YOUR OBJECTIVE: Two lines below mark the span: the one containing "Task: Click the 点击进群 button in simulator" and the one containing "Image resolution: width=684". Set down both, plus every line between, exactly as they stand, and nothing else.

Stored data entries
==================================================

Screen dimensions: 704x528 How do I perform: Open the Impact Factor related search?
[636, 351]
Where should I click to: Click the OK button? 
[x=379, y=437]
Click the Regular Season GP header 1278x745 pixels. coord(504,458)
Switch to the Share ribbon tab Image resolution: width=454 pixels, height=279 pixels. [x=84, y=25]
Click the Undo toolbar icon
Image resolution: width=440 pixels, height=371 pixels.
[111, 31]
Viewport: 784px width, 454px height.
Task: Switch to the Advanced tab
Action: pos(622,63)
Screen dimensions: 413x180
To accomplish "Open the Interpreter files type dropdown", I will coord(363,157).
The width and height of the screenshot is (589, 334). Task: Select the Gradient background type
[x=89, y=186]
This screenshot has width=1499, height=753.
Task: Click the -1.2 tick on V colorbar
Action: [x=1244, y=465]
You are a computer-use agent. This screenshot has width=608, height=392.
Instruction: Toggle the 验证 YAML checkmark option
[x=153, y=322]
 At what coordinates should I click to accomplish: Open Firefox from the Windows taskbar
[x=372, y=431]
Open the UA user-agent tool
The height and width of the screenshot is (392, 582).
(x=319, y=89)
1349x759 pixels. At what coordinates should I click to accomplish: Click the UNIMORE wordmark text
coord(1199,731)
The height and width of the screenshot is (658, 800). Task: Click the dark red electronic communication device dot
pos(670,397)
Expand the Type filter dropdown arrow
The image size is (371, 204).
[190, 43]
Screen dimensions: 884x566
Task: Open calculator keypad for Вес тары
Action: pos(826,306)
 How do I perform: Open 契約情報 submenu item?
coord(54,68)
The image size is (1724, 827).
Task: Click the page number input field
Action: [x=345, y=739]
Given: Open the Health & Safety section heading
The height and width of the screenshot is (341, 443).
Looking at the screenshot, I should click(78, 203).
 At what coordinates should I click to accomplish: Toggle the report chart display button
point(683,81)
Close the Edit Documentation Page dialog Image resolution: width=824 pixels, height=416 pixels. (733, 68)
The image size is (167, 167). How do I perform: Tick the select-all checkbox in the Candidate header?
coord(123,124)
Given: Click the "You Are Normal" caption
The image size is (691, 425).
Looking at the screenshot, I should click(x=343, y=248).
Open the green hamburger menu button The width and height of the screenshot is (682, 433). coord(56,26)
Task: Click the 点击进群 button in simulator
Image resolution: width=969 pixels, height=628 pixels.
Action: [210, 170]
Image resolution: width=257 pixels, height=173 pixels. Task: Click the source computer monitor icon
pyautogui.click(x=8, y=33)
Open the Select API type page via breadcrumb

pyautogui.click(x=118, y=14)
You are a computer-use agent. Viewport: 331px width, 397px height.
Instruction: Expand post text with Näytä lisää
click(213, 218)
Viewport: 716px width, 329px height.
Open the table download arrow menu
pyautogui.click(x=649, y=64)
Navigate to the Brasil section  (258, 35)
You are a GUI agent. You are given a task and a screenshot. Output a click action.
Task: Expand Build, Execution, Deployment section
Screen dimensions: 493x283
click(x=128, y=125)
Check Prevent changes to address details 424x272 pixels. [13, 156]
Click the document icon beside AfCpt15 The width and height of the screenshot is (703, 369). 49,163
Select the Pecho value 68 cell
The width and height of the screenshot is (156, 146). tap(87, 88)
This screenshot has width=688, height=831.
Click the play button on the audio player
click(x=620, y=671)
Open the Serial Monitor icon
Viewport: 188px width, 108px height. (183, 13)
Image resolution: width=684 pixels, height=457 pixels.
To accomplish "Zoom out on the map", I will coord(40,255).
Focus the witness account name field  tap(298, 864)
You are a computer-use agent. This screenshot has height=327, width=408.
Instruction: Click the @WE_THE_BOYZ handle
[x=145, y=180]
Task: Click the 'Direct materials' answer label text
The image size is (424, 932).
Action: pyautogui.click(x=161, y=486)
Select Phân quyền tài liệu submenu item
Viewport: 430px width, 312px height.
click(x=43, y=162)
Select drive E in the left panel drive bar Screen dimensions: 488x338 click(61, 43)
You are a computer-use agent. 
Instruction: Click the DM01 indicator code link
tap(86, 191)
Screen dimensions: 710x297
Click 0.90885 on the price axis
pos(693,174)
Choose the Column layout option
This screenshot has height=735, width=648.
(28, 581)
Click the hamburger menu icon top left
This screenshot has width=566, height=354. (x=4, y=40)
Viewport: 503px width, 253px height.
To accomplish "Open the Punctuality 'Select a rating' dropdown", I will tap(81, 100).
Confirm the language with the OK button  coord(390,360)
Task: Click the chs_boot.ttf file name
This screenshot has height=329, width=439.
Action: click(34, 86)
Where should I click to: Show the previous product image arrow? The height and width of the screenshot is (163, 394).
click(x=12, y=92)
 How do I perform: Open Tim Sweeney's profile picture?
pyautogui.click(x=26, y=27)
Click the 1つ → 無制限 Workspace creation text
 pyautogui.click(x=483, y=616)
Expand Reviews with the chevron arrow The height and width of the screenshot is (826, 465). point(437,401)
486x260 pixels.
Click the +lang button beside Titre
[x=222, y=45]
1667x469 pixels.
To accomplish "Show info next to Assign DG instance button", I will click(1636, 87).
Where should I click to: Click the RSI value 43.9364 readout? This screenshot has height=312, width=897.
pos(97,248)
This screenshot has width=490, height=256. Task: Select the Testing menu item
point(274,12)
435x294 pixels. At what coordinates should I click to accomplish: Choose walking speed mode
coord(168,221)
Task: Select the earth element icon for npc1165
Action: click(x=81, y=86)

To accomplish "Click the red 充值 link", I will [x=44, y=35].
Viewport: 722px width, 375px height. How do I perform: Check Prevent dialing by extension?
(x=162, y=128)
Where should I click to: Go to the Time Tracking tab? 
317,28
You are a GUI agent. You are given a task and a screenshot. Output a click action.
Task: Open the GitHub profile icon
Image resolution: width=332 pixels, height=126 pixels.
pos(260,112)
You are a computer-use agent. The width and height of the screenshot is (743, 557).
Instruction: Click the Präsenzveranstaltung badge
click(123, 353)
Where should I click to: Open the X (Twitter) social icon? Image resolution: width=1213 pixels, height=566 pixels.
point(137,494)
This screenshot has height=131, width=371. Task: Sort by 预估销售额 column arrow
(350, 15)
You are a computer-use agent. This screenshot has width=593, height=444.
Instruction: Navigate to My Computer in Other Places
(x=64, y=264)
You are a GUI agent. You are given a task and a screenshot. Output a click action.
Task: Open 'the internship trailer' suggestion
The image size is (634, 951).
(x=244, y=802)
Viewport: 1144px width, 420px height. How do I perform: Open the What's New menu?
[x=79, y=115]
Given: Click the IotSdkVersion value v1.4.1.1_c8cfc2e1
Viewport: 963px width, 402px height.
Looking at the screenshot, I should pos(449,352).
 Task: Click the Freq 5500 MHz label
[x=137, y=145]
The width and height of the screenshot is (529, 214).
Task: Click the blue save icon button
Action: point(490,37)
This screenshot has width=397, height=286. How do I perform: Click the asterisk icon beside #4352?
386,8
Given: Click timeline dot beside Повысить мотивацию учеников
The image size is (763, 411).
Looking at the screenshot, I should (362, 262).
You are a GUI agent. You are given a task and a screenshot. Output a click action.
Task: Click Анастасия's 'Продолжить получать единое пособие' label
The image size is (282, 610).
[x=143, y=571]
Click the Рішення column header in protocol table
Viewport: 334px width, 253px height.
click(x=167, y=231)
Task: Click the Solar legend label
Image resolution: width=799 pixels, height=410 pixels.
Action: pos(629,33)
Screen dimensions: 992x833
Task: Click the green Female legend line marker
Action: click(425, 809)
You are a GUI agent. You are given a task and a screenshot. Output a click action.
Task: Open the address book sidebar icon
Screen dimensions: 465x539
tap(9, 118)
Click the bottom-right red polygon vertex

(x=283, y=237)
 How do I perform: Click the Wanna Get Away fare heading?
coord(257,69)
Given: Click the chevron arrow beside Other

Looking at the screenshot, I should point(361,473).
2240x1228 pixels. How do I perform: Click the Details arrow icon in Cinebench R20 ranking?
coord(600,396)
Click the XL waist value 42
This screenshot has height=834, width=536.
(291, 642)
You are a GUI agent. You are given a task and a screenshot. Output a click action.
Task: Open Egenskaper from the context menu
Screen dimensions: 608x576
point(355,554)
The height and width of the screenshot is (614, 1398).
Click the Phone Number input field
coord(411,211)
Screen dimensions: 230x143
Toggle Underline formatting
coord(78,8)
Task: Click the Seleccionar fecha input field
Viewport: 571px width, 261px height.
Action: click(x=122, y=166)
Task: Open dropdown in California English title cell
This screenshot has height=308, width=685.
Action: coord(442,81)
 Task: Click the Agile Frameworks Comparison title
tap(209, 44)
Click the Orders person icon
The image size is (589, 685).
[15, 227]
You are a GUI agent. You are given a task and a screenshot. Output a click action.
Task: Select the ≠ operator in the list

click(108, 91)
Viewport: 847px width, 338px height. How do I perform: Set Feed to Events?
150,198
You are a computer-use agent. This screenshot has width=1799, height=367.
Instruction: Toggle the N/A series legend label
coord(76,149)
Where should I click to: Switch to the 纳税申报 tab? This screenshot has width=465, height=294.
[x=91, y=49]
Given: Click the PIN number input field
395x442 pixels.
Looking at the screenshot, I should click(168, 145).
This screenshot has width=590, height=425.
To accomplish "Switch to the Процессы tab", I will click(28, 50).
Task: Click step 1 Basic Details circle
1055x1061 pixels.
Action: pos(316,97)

==================================================

RESPONSE AREA:
Task: Click the 点击进群 button in simulator
Image resolution: width=969 pixels, height=628 pixels.
Action: [210, 170]
Image resolution: width=257 pixels, height=173 pixels. Task: Click the source computer monitor icon
pyautogui.click(x=8, y=33)
Open the Select API type page via breadcrumb

pyautogui.click(x=118, y=14)
You are a computer-use agent. Viewport: 331px width, 397px height.
Instruction: Expand post text with Näytä lisää
click(213, 218)
Viewport: 716px width, 329px height.
Open the table download arrow menu
pyautogui.click(x=649, y=64)
Navigate to the Brasil section  (258, 35)
You are a GUI agent. You are given a task and a screenshot. Output a click action.
Task: Expand Build, Execution, Deployment section
Screen dimensions: 493x283
click(x=128, y=125)
Check Prevent changes to address details 424x272 pixels. [13, 156]
Click the document icon beside AfCpt15 The width and height of the screenshot is (703, 369). 49,163
Select the Pecho value 68 cell
The width and height of the screenshot is (156, 146). tap(87, 88)
This screenshot has width=688, height=831.
Click the play button on the audio player
click(x=620, y=671)
Open the Serial Monitor icon
Viewport: 188px width, 108px height. (183, 13)
Image resolution: width=684 pixels, height=457 pixels.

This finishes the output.